* **AIM OF THE EXERCISE**:
The answer must reproduce the listing exactly, with every picture left out.

* **STORED DATA**:

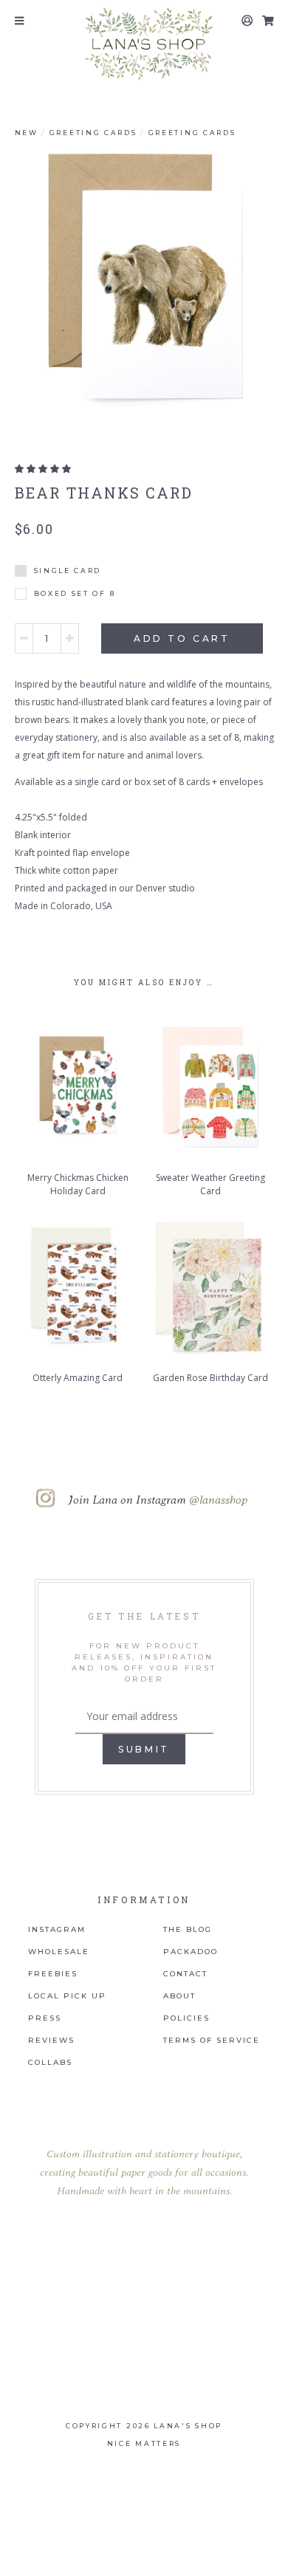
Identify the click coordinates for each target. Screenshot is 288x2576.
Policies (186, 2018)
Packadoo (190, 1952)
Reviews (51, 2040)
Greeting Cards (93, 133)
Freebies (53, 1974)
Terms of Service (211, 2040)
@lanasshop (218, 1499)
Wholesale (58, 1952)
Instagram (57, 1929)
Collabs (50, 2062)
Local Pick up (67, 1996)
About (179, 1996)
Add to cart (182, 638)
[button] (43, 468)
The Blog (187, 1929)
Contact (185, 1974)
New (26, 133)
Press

* **RESULT**:
Identify the click coordinates for each target. Screenshot is 288x2576.
Policies (186, 2018)
Packadoo (190, 1952)
Reviews (51, 2040)
Greeting Cards (93, 133)
Freebies (53, 1974)
Terms of Service (211, 2040)
@lanasshop (218, 1499)
Wholesale (58, 1952)
Instagram (57, 1929)
Collabs (50, 2062)
Local Pick up (67, 1996)
About (179, 1996)
Add to cart (182, 638)
[button] (43, 468)
The Blog (187, 1929)
Contact (185, 1974)
New (26, 133)
Press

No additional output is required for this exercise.